The plot of the novel is realistic and plausible. The appearance of Jesus Boy adds a bit of mystery to the story. The climax and resolution are easily identifiable. Although the resolution is hopeful, it is realistic and not “happily ever after.” For example, Mama’s unborn baby is healthy for now but a successful birth does not take place before the end of the story. The historical details of the 1970’s add to the story, but they do not overwhelm the plot. Cultural markers are also present in the plot – such as, much of the conflict involves race and a town divided by a highway and skin color.

FEATHERS is set in the 1971 and the setting is evident in the details of the characters and plot. Cultural markers and historical details work together to create a clear picture of Frannie’s town and school. For instance, when Frannie describes the different sides of the highway, she says, “There weren’t white people on this side of the highway. You didn’t notice until one appeared. And then you saw all the brown and light brown everywhere.” Other historical and cultural details include the references to the Vietnam War, the Michael Jackson spin, and Wilt Chamberlain. The style of dress also adds to the setting – Sean wears “a black turtleneck and his black peacoat, jeans and new boots.” Mama said he looks like “one of the Black Panthers.”

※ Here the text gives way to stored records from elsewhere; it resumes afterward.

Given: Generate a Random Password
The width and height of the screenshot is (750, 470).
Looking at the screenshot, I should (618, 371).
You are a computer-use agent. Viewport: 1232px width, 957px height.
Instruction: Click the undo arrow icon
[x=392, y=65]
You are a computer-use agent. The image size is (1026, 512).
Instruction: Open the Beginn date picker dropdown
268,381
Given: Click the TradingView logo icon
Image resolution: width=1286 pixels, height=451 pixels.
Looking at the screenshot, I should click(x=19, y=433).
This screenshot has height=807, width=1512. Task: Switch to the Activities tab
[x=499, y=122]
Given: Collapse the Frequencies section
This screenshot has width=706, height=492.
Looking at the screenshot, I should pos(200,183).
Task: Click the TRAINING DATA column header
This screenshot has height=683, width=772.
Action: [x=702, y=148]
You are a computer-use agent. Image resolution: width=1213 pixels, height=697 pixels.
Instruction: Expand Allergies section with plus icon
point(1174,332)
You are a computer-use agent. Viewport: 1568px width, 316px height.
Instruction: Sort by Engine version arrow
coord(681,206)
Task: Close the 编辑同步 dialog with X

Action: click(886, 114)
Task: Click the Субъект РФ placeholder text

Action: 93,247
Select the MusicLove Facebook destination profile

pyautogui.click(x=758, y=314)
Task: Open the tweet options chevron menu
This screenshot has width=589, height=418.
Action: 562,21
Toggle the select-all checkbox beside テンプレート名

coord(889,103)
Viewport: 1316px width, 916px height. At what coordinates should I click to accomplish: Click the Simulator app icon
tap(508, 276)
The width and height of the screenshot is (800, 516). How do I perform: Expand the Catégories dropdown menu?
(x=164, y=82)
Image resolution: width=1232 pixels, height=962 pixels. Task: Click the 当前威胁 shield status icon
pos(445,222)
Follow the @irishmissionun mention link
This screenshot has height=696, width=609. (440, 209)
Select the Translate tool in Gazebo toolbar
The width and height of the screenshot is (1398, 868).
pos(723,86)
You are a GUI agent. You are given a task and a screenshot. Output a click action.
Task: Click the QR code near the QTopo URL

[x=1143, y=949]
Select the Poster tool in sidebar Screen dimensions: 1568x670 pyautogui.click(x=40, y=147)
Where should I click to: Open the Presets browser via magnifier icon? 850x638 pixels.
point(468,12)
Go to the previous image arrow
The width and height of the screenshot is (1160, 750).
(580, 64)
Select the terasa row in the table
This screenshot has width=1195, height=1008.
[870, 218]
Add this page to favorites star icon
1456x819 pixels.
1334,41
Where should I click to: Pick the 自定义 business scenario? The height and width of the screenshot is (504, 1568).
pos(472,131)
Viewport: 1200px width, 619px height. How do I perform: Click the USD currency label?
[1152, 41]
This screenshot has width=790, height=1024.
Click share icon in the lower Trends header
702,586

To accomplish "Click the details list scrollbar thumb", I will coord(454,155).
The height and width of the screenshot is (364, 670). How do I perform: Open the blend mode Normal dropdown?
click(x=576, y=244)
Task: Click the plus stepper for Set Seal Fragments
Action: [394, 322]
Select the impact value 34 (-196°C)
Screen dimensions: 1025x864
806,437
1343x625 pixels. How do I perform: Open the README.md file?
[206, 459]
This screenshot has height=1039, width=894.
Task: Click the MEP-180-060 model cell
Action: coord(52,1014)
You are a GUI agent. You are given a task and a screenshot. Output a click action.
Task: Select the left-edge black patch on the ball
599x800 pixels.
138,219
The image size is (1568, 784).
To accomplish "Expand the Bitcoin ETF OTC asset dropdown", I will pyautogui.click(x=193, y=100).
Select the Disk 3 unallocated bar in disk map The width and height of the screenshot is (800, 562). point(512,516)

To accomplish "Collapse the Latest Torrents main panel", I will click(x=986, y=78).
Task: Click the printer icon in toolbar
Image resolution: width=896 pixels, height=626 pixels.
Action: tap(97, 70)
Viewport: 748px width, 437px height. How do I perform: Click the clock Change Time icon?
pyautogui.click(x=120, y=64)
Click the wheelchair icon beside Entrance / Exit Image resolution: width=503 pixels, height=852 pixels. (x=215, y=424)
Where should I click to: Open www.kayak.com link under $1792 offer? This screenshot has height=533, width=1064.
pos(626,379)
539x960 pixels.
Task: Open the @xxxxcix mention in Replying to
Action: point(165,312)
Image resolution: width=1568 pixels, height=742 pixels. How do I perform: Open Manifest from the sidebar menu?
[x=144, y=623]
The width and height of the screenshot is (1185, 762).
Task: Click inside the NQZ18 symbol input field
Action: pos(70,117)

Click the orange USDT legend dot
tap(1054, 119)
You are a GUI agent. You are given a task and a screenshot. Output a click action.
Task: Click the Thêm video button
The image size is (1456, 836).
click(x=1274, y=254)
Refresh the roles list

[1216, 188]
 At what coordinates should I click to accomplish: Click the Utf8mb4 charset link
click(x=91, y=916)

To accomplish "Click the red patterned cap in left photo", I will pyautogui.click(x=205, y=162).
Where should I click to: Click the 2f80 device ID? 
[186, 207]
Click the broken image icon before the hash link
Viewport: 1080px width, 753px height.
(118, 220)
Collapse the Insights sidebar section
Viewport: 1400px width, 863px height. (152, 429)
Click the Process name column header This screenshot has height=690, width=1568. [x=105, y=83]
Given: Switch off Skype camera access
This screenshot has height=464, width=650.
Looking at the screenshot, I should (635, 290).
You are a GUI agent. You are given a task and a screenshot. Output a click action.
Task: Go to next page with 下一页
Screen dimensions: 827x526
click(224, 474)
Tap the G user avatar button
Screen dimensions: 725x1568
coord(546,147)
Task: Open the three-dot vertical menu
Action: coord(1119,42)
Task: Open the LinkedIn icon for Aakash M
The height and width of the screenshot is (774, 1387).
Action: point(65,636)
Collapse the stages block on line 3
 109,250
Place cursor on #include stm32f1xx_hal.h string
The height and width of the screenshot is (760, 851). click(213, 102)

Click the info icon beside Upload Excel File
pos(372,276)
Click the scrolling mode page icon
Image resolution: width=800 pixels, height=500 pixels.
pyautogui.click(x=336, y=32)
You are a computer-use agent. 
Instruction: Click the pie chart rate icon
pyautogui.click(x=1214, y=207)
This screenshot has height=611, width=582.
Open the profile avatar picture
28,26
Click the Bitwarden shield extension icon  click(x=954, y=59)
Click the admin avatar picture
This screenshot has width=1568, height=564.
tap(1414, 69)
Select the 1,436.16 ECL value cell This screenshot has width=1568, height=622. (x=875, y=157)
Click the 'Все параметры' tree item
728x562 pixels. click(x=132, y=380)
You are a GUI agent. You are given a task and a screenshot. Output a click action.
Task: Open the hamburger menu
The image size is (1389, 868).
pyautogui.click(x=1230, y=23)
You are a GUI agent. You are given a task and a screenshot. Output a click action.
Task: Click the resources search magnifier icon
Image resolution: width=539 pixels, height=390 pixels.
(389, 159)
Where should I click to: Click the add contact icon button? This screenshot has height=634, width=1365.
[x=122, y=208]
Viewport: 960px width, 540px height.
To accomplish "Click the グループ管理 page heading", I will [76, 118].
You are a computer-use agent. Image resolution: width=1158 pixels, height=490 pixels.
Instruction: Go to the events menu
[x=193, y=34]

Themes of the novel include family, friendship, hopefulness, and judgment upon appearances. Woodson’s style is a combination of Frannie’s voice through first-person narration and dialogue, including Sean’s mode of communication which is sign language. The dialect of the time period and the cultures represented add to the style as well. At times, Woodson’s narration seems poetic. “…he walked into our classroom. Stepped through that door white and softly as the snow.”

* Response

I really enjoyed reading this book. Woodson creates such an authentic voice and narrator in Frannie that I was hooked on the story after the first few pages. I will definitely recommend this book to my students in the library.

*Review Excerpts

Woodson deftly weaves some large ideas through her story, but it's the small moments that linger profoundly.
Horn Book *Starred Review*

There's a lot going on in this small, fast-moving novel that introduces big issues--faith, class, color, prejudice, family, disability, and friendship. Woodson tells her story with immediacy and realism through the stirring first-person narrative of a young girl, Frannie, growing up in 1971… A good choice for discussion.
BookList

*Connections

-Conduct research regarding one of the historical figures or events mentioned in the novel. (Vietnam War, Black Panthers, Wilt Chamberlain, first landing on the moon, etc.)
-Read selected poetry by Emily Dickinson.
-Discuss the two sides of the highway. What do you think Jesus Boy’s life was like on the other side?
-Read Woodson’s LOCOMOTION. Discuss similarities and differences.
-Do a character study of Frannie.
-Write a journal entry about how the story would be different if Sean weren't hearing impaired.